I was sixteen when I realized that judging people based on the way they dress is silly. My epiphany came one afternoon when I was passing by a shul and was asked to help make a minyan for mincha. As I stood in the back looking around at my fellow congregants, I noticed one who was dressed in jeans, a t-shirt, and sandals with a leather yarmulke on his head. I instinctively judged him to be less-than: less frum, less of a decent person, not as worthy as a refined yeshiva bochur like myself.
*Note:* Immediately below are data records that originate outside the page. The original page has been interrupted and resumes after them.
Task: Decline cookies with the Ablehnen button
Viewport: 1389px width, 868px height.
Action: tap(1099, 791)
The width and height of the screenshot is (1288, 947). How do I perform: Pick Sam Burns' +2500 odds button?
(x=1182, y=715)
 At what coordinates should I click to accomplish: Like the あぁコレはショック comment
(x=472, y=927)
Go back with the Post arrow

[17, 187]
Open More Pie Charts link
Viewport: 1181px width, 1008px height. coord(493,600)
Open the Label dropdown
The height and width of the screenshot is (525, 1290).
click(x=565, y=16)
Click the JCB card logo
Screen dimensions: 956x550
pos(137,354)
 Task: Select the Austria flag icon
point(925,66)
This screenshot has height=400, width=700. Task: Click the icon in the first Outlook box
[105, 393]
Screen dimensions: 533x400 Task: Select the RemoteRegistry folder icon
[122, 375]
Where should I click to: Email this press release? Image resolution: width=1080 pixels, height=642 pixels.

Then I realized how absurd that was. This guy had voluntarily come to shul in the middle of the day to daven mincha with a minyan. On the other hand, I, had I not been dragooned into helping make the minyan, would have happily not davened mincha at all.

And I was thinking that I was frummer than him? Because I wore a white shirt and he wore jeans?

We judge people based on how they dress because it’s convenient. We can tell at a glance what a person is wearing; it takes hours of conversation to learn about someone’s personality and beliefs. Because we judge people based on what they wear, clothing can be a strong group identifier. In the yeshivish world, wearing the yeshivish uniform declares that you’re One Of Us – and not One Of Them. Unfortunately Them is seen as the evil Other.

I have no problem with clothing as a group identifier. The indoctrinated belief that someone who dresses like One Of Them is the evil Other… that still affects me. Even when those who dress like the Other dress just like me.